Nayiri Armenian Lexicon — File Format
The lexicon is provided as a single file (in UTF-8 format) with a single line containing the complete unindented JSON object with no extra white-spaces.
To illustrate the structure, consider the following simplified example. This sample contains one Lexeme (զսպումն), which includes a single Lemma (զսպումն). That lemma, in turn, contains two Word Forms (զսպումէն and զսպումով). Two Inflections are defined globally.
In the actual dataset, the scale is much larger: thousands of Lexemes, several Lemmas per Lexeme, dozens—or even hundreds—of Word Forms per Lemma, and a large number of associated Inflection objects.
For readability, we provide the sample JSON data formatted across multiple lines and indented. To minimize file size, the actual full data is on one line and is not indented.

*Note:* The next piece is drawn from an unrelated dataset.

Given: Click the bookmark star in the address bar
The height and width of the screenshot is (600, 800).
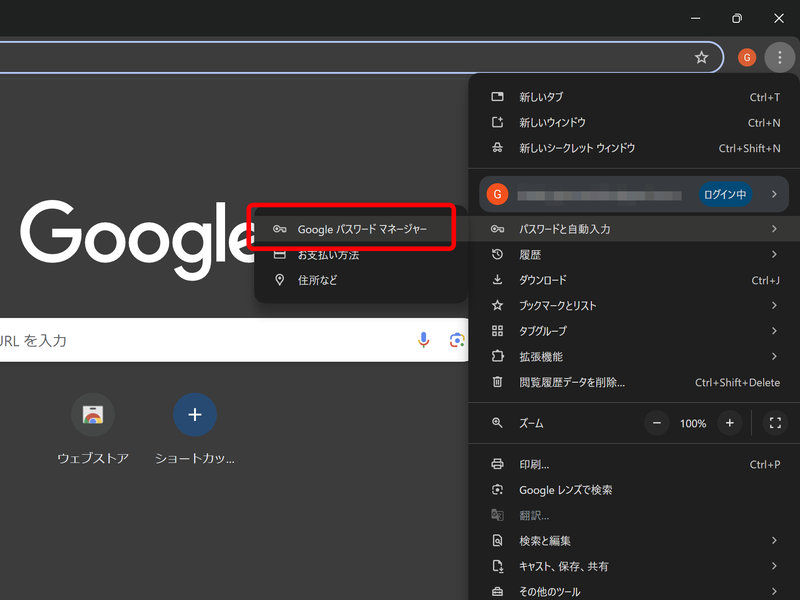Looking at the screenshot, I should coord(702,57).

Note that Inflection objects are defined only once at the global level and re-used across the Word Forms of all Lemmas.
{
"lexemes": [
{
"lexemeId": "4ZXN",
"description": "զսպումն (repression, coercion, restraint, control, repression, suppression)",
"lemmaType": "NOMINAL",
"lemmas": [
{
"lemmaId": "4ZXN5",
"lemmaString": "զսպումն",
"partOfSpeech": "NOUN",
"numWordForms": 2,
"wordForms": [
{
"s": "զսպումէն",
"i": "AASA"
},
{
"s": "զսպումով",
"i": "AACg"
}
]
}
]
}
],
"inflections": [
{
"inflectionId": "AASA",
"lemmaType": "NOMINAL",
"displayName": {
"hy": "Եզակի • Բացառական հոլով • Որոշիչ յօդ «ն»",
"en": "Singular • Ablative case • Definite Article ն"
},
"grammaticalNumber": "SINGULAR",
"grammaticalCase": "ABLATIVE",
"grammaticalArticle": "DEFINITE_ARTICLE_NOO"
},
{
"inflectionId": "AACg",
"lemmaType": "NOMINAL",
"displayName": {
"hy": "Եզակի • Գործիական հոլով",
"en": "Singular • Instrumental case"
},
"grammaticalNumber": "SINGULAR",
"grammaticalCase": "INSTRUMENTAL",
"grammaticalArticle": "NONE"
}
],
"metadata": {
"version": "2026-02-07-v1",
"attribution": "Nayiri Armenian Lexicon © Serouj Ourishian, licensed under CC BY 4.0.",
"license": "Creative Commons Attribution 4.0 (CC BY 4.0)",
"publisher": "Nayiri Institute for Armenian Language Computing",
"sponsorship": "with the sponsorship of the Calouste Gulbenkian Foundation",
"numLexemes": 1,
"numLemmas": 1,
"numWordForms": 2,
"numInflections": 2
}
}
Now that you’re familiar with the overall JSON structure, you can explore the larger sample Lexicon file, which includes 20 Lexemes and all 700+ Inflection objects. The file is still small enough to open comfortably in a text editor.
We recommend downloading the indented sample file from the Download section for exploration and learning, and using the minified (non-indented) version during application development.